La città dormiva ancora in quella fredda mattina di novembre mentre il Tevere scorreva placido coperto da una leggera nebbiolina che andava lentamente diradandosi lungo le sue rive di freddo cemento.
Dall’altra parte del fiume il profilo di Castel Sant’Angelo appariva senza tempo con il suo arcangelo guerriero avvolto dai raggi rossi di quel sole nascente da farlo sembrare quasi vivo.
Gli occhi verdi di Lucius erano puntati proprio su quella statua mentre scendeva i gradini per raggiungere le sponde del fiume, le dita armeggiavano con l’ipod giallo e le sue dannate cuffiette sempre troppo ingarbugliate quando servivano.
Con un sospiro fece partire la canzone e iniziò a correre stringendo forte i pugni, il ponte Amedeo apparve davanti a lui.
Le gambe si mossero da sole, scattò in avanti con violenza, tanta da far cadere Ipod per terra, il rumore di plastica che impatta sul cemento spezzò il silenzio che avvolgeva quel luogo.

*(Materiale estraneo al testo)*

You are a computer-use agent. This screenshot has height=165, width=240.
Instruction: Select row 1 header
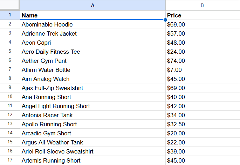[10, 15]
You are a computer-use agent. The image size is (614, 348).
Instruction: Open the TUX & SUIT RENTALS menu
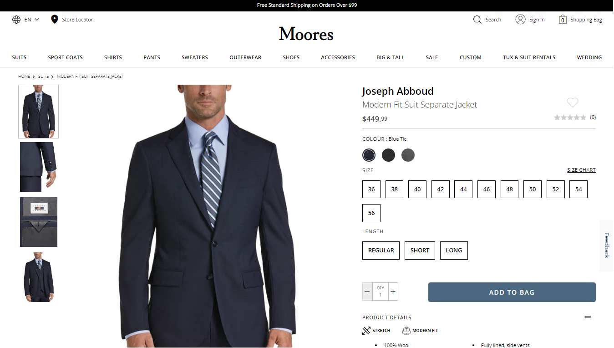click(529, 57)
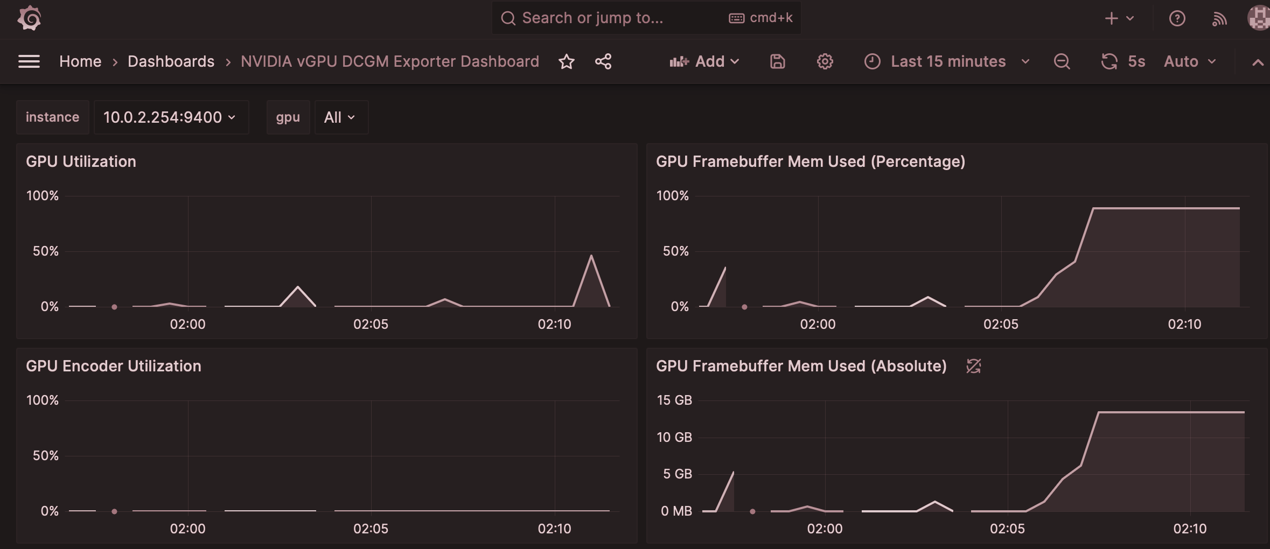Open Last 15 minutes time picker
The width and height of the screenshot is (1270, 549).
947,61
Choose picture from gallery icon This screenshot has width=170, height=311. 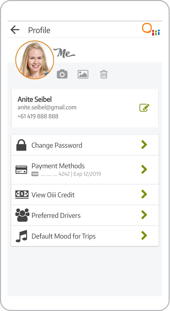83,74
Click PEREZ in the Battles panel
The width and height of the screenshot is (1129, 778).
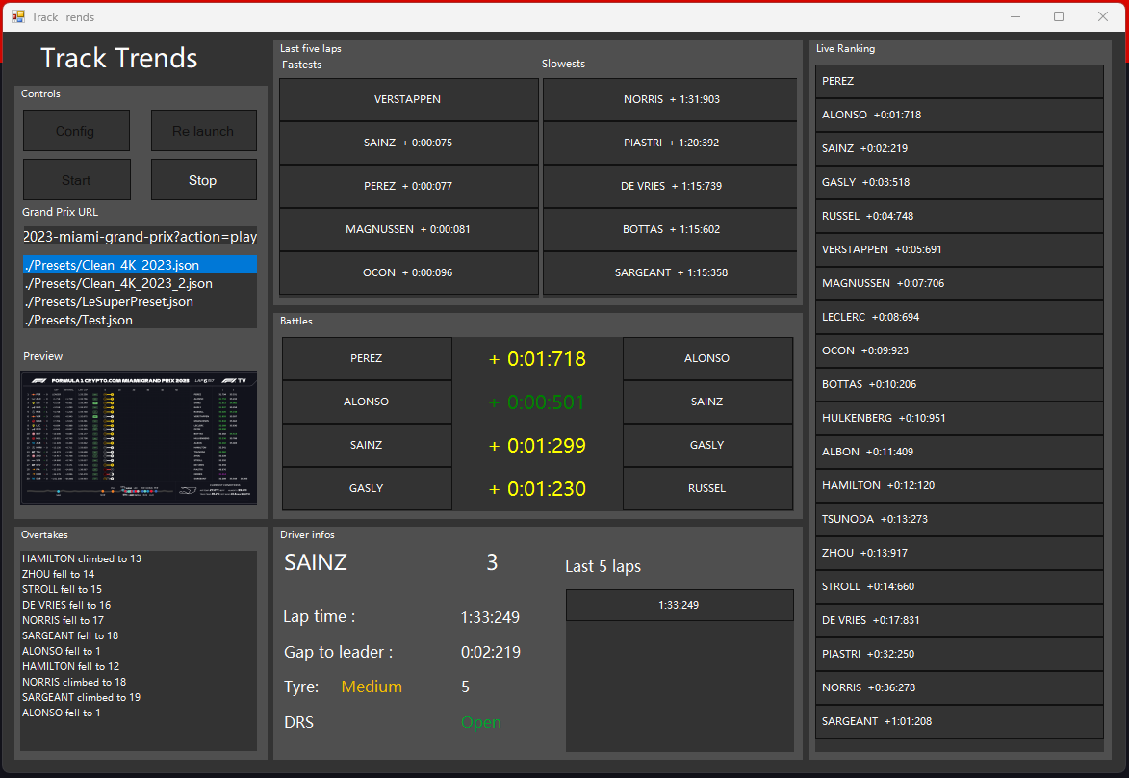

Lucius fu costretto a fermarsi, nel voltarsi si accorse che non c’era niente per terra; soffocando un’imprecazione tornò sui suoi passi gettando un’occhiata anche verso il fiume preoccupato.
-"Che bella voce! Chi è che canta?"
Girando su se stesso gli occhi verdi incrociarono una figuretta piccola e pallida, una bambina di appena dieci anni con un bel prendisole giallo canarino e una cascata di capelli rossi che ne incorniciavano il viso tondo, stava sorridendo, teneva una cuffia contro l’orecchio mentre ascoltava la canzone.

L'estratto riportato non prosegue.